José Concepción Martín
 
 

LA LITERATURA EN CIEN AÑOS DE SOLEDAD







En Cien años de soledad Gabriel García Márquez desparramó algunas actitudes frente al arte literario. Se pueden encontrar opiniones sobre la literatura en general y sobre los versos en particular.
 

1. Opiniones sobre la literatura

El quehacer literario está representado en el erudito sabio catalán y en el lector empedernido Aureliano Babilonia. En torno a estos dos personajes surgen opiniones dispares sobre la literatura como profesión o pasatiempo; opiniones que reflejan la actitud que se puede tener hacia ella en tal o cual momento de la vida; actitudes que se pueden resumir en la polaridad apego-desprecio, refugio del espíritu humano, refugio siempre frágil y en definitiva insatisfactorio.

    En el callejón que terminaba en el río, un sabio catalán tenía (en Macondo) una tienda de libros raros (pp. 302, 310) 1Era un abigarrado y sombrío local donde apenas había espacio para moverse. Más que una librería,
 
 

Aquella parecía un basurero de libros usados, puestos en desorden en los estantes mellados por el camején, en los rincones amelazados de telaraña, y aun en los espacios que debieron destinarse a los pasadizos. En una larga mesa, también agobiada de mamotretos, el propietario escribía una prosa incansable, con una caligrafía morada, un poco delirante, y en hojas sueltas de cuaderno escolar. Tenía una hermosa cabellera plateada que se le adelantaba en la frente como el penacho de una cacatúa, y sus ojos azules, vivos y estrechos, revelaban la mansedumbre del hombre que ha leído todos los libros. (310).       La mansedumbre es producida, entre otras causas, según lo anterior, por la lectura asidua y perseverante del erudito. Tal vez por ser una actividad puramente espiritual; o tal vez por el hecho de que el estudio hace al erudito más conocedor del mundo y del corazón humano. Y eso lo vuelve manso, comprensivo, tolerante, condescendiente. De hecho, el sabio catalán fue muy afable con Aureliano Babilonia y sus cuatro amigos. Cuando Aureliano Babilonia fue a comprar el SANSKRIT PRIMER, en cinco tomos, el sabio catalán, después de asombrarse, se los entregó sin cobrarle nada:
 
Llévatelos –dijo en castellano -. El último hombre que leyó esos libros debió ser Isaac el Ciego, así que piensa bien lo que haces. (p. 310).

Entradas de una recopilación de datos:
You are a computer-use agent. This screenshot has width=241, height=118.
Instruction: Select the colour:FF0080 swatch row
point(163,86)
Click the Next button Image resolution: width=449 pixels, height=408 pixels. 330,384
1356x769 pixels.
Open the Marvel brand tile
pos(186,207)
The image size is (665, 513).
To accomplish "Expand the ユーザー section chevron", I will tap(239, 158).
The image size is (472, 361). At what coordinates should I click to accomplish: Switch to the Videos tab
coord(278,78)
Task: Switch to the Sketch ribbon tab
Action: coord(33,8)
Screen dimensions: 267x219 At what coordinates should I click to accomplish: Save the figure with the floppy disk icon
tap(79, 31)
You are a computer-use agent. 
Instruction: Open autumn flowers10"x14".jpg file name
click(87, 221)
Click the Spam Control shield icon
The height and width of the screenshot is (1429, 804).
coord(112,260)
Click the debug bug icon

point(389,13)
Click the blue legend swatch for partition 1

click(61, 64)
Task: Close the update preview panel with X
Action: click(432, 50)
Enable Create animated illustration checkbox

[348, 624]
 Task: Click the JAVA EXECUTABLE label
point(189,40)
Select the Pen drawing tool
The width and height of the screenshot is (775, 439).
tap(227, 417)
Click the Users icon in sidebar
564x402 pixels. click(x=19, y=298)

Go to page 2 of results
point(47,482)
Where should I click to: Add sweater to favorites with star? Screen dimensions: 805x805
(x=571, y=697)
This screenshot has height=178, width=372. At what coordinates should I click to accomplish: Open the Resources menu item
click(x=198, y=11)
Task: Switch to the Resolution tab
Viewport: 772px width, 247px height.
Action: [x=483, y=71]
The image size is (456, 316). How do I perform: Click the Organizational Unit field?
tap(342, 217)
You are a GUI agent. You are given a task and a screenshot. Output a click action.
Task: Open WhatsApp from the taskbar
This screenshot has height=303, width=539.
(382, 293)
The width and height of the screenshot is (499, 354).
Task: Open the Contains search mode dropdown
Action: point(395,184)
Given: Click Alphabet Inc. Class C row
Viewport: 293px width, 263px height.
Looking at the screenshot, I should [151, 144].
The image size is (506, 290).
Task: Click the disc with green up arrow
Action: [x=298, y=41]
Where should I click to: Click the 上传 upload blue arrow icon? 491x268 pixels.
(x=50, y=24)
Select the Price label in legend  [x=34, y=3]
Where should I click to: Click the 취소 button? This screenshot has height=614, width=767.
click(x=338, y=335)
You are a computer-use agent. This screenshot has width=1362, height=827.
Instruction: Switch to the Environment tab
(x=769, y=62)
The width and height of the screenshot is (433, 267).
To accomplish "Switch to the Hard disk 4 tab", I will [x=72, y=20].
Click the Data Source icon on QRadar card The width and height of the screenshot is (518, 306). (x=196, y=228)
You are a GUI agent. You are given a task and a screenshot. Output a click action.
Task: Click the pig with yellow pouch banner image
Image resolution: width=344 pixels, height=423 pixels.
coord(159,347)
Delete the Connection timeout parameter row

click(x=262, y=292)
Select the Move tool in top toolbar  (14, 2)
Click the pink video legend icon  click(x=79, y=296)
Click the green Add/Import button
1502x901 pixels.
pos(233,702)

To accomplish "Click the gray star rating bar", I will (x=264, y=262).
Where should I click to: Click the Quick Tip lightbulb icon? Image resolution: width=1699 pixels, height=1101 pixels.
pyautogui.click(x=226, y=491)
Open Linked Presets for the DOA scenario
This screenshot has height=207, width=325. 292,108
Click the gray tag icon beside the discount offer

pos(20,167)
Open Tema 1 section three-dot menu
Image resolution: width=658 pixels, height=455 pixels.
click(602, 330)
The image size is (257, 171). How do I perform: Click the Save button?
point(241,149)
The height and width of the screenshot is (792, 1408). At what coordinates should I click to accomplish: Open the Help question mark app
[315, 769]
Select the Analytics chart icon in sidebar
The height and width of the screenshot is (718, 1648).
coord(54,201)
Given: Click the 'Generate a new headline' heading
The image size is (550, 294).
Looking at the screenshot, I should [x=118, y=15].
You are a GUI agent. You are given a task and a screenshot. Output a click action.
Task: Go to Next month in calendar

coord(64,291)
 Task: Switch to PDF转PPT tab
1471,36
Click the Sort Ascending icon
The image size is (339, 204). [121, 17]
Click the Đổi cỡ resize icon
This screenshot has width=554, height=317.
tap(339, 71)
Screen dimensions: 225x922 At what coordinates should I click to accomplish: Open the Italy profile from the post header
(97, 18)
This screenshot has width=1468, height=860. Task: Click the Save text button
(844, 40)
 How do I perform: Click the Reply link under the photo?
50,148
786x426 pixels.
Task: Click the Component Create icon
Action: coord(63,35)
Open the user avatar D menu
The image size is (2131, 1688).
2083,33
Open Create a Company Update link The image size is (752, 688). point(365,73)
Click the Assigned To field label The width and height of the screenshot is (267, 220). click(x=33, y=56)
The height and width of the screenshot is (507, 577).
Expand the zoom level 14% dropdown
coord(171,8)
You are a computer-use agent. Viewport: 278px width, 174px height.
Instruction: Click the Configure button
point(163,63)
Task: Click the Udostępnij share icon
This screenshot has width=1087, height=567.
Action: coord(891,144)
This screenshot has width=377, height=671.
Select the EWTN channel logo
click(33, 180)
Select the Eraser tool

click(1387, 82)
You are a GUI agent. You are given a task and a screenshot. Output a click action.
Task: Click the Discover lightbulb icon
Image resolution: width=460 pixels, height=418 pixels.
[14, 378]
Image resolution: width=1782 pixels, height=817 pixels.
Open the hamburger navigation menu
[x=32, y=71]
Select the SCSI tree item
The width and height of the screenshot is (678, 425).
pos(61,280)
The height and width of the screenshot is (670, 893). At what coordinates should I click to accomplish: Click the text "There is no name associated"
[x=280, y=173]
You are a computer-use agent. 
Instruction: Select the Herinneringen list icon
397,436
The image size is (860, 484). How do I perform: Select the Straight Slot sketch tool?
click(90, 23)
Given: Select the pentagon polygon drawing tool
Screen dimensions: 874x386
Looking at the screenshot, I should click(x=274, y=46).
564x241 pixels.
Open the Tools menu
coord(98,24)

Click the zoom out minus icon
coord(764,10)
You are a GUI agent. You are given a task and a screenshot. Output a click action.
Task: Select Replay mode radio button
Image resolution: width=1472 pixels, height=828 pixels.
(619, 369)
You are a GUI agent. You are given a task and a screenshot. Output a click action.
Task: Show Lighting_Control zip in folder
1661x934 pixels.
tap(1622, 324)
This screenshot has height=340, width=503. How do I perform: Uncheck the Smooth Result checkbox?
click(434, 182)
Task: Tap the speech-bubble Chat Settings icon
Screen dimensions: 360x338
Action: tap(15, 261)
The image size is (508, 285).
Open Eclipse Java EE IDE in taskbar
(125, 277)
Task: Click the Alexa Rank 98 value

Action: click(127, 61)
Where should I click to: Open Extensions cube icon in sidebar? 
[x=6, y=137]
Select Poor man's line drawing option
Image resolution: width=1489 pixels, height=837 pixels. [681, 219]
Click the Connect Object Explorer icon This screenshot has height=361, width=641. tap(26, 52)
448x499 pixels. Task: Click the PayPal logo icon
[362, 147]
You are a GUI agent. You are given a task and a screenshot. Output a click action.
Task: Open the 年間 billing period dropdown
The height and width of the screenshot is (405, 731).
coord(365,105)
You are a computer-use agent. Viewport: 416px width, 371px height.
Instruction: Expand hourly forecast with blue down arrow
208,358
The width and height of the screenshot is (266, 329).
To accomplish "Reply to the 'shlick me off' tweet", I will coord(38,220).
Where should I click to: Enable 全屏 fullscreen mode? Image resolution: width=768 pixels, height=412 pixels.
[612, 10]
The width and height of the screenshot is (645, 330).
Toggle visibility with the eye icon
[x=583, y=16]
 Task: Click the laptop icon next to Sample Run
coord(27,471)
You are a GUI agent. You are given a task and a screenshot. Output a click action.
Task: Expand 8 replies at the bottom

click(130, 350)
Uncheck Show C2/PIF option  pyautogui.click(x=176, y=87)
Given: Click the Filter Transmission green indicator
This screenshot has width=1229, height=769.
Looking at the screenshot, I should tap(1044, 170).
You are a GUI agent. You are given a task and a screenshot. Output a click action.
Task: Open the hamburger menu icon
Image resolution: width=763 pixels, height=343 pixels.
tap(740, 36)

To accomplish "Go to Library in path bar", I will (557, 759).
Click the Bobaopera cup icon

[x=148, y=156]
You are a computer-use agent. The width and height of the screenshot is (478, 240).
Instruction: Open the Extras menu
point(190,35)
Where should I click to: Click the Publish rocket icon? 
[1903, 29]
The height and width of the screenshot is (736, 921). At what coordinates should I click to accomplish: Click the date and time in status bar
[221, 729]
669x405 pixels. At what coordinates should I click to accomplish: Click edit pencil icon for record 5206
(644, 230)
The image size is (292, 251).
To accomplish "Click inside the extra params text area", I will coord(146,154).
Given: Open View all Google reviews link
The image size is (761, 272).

EJERCICIOS PROPUESTOS:
1 > Según el texto extraído, ¿qué obra en cinco tomos fue a comprar Aureliano Babilonia al sabio catalán?
2 > Recopila todas las líneas de las entradas que contengan la cadena "item".

RESULTADOS POR TAREA:
1 > El SANSKRIT PRIMER.

2 >
This screenshot has height=178, width=372. At what coordinates should I click to accomplish: Open the Resources menu item
Select the SCSI tree item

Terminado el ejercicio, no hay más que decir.